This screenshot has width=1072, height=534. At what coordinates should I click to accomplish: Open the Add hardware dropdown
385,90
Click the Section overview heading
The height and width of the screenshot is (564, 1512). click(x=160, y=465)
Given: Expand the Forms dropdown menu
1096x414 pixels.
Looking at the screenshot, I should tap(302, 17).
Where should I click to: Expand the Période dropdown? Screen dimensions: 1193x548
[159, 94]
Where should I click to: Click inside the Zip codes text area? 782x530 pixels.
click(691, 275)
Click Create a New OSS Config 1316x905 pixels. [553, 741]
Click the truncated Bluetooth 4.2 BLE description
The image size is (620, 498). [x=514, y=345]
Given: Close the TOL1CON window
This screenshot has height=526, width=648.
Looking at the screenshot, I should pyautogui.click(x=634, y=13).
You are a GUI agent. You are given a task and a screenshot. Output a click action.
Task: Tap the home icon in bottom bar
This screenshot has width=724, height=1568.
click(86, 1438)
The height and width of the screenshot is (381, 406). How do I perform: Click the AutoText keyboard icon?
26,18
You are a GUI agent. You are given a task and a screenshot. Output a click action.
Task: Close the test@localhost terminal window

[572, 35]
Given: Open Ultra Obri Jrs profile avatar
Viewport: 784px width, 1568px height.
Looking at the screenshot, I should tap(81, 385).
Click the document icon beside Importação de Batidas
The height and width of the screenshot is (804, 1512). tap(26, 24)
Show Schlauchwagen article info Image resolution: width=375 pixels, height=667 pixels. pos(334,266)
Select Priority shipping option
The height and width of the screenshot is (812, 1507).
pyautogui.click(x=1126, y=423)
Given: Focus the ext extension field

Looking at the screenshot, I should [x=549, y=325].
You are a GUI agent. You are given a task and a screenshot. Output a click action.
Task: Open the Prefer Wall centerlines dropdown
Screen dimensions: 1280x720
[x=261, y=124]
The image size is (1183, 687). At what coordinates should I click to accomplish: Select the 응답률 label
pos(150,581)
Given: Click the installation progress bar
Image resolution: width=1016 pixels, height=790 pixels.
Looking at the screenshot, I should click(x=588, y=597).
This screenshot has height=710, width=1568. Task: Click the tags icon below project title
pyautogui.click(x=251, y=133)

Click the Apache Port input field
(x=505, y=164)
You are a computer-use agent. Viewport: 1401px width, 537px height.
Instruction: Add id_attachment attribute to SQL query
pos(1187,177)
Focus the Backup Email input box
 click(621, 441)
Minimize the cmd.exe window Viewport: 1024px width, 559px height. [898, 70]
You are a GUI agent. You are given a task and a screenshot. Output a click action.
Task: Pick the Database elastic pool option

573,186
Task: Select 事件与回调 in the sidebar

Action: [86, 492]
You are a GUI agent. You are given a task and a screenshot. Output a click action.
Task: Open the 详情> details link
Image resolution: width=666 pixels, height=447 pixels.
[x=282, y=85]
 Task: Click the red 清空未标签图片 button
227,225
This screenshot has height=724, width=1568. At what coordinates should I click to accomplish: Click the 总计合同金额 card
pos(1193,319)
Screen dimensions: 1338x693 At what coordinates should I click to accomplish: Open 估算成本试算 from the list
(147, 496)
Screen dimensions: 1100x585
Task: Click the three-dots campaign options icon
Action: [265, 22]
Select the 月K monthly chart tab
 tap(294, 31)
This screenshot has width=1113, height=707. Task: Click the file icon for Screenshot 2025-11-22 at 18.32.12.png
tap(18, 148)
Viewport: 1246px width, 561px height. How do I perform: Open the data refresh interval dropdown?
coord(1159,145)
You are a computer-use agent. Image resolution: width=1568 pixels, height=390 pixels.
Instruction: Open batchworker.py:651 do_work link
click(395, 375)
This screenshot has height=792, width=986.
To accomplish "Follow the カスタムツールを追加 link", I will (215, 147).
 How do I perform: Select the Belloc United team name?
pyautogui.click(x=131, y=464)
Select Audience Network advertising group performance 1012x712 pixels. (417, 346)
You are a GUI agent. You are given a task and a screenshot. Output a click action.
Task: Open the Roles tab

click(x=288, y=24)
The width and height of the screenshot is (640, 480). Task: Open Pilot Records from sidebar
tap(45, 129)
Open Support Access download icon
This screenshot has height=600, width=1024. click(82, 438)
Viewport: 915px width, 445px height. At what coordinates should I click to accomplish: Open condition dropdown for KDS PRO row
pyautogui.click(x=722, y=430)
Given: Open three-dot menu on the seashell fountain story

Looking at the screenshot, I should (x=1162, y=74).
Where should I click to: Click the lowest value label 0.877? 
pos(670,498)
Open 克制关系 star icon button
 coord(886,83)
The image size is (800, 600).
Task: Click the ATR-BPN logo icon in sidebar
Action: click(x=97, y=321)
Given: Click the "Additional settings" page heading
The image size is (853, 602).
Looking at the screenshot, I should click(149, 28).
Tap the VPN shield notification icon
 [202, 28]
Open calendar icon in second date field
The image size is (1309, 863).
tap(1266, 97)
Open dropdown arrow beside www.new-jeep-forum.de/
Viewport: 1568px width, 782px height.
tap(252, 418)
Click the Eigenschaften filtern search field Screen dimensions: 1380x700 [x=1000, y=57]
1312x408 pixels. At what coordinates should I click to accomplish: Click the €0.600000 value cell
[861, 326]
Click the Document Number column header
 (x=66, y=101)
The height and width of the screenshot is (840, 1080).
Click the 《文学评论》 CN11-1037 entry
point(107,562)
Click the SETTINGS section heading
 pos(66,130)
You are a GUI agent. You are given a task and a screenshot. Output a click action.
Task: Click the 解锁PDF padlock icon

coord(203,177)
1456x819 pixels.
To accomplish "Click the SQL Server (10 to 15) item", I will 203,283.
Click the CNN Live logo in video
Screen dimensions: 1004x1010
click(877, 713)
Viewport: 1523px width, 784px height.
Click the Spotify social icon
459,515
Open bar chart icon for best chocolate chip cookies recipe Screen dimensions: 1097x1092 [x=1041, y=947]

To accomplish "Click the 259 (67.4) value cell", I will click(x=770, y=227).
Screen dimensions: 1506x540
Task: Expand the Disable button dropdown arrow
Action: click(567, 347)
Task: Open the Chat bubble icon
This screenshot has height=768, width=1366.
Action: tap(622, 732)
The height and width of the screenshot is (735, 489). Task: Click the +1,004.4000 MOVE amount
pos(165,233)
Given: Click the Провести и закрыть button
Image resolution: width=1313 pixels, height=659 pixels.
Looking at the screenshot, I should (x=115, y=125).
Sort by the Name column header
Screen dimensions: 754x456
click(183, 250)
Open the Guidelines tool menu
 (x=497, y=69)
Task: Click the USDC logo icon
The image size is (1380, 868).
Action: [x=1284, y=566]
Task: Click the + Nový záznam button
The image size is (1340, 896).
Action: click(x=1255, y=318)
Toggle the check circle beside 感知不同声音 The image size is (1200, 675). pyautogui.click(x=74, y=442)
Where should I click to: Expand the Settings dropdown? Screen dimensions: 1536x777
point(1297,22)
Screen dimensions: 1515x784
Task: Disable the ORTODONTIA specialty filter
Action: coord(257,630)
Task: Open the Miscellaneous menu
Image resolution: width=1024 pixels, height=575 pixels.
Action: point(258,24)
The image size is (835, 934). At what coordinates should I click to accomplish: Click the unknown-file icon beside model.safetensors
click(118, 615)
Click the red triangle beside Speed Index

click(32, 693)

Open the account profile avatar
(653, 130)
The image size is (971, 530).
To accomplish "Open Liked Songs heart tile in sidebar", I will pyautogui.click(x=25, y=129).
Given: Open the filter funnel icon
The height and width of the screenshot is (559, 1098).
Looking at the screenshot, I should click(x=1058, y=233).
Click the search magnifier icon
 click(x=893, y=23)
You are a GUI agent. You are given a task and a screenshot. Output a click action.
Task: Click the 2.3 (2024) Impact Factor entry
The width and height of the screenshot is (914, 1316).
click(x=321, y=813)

------------

From the entries, report each line that includes the word "computer".

§ PROBLEM SOLUTION:
You are a computer-use agent. Viewport: 1401px width, 537px height.
You are a computer-use agent. Image resolution: width=1568 pixels, height=390 pixels.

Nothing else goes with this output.